For TV stations, even the Olympics are a tough sell in this economy. The cold ad climate has dramatically slowed the pace of ad sales at many local NBC affiliates across the nation for the Salt Lake City games in February.

Some stations have sold less than half their available ad inventory. By comparison, many stations were close to or at sellout four months prior to the Atlanta Olympics in 1996, the last U.S.-based Olympics.

But station executives also report that there have been signs of renewed advertiser interest in the games and that, in some cases, the sales pace has picked up in the past several weeks. Advertisers are making commitments to buy later than ever, they add.

Station managers also remain optimistic that the games will be a big draw for advertisers, especially in light of the terrorist attacks, which appear to have galvanized the nation's sense of patriotism. That in turn has stirred a desire by marketers to pitch messages wrapped in the flag in new ad campaigns.

Part of the problem for stations is that NBC is selling out more slowly than for previous games. The network is in fairly good shape, having sold more than 90% of its Salt Lake inventory.

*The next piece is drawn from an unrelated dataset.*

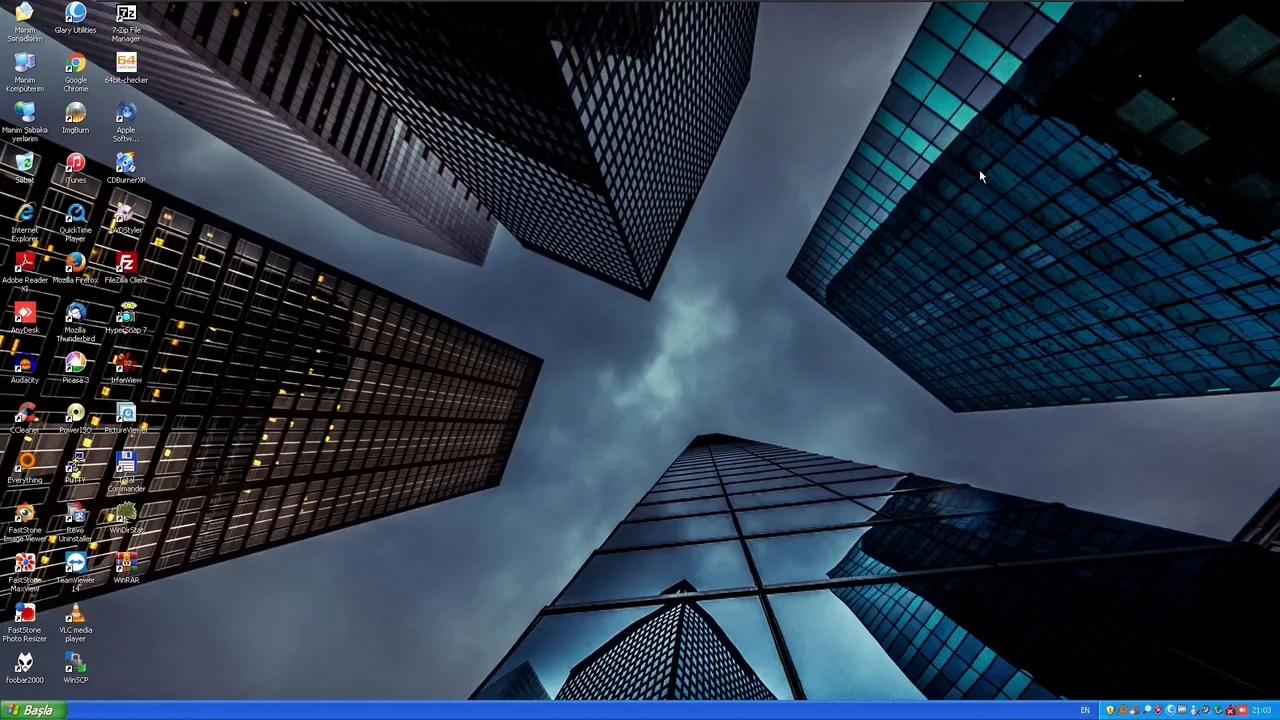The width and height of the screenshot is (1280, 720).
Task: Launch ImgBurn
Action: pos(75,115)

But it took the network longer to get to that point compared with Atlanta, when the network was 90% sold a full year before the start of the games. "Once NBC is done, the local spots will move," says one analyst who follows TV.

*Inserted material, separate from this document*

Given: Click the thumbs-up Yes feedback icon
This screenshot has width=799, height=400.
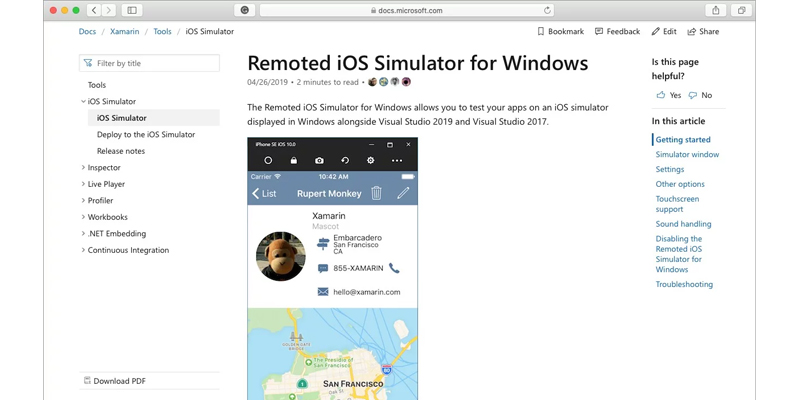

"Olympic sales have been slower than desired for the last four to five months," says Jack Sander, president of Belo's TV group. "I think it reflects the economy and advertisers' slower roll-out of 2002 plans and strategy." The Sept. 11 events probably exacerbated the situation, he adds.

Two weeks ago, during a teleconference with Wall Street analysts, Gannett chief executive Doug McCorkindale said ad sales for the 2002 Winter Olympics are "not being as aggressively booked on the broadcast side as one would have hoped." But he also noted that the pace of bookings in the current environment, which is volatile, can change quickly.

Sander is hopeful that clients will focus more on the Olympics in the latter part of the fourth quarter. "I do think you will see strong advertiser interest in the Olympics as it is the perfect place to use some of the creative that is and has been developed" to capture the country's patriotic fervor, he says. "So I think sales will be fine but late in coming."

A senior executive at another major group operator says that, after months of lagging, "there's been a renewed interest in Olympic sales in recent weeks, and they are starting to pick up." Some advertisers, the executive said, "who had taken a pass before are coming back in and saying let's talk about this." Certainly, part of that renewed interest has to do with the fact that many advertisers believe they must say something about the Sept. 11 events. "If there is any event appropriate for doing that, this is it," the executive said. "Our people are reminding advertisers that this is going to be an event that people will embrace in a greater way than we might have thought."

For some stations, Olympics sales are doing fine. Granite's about 85% sold out.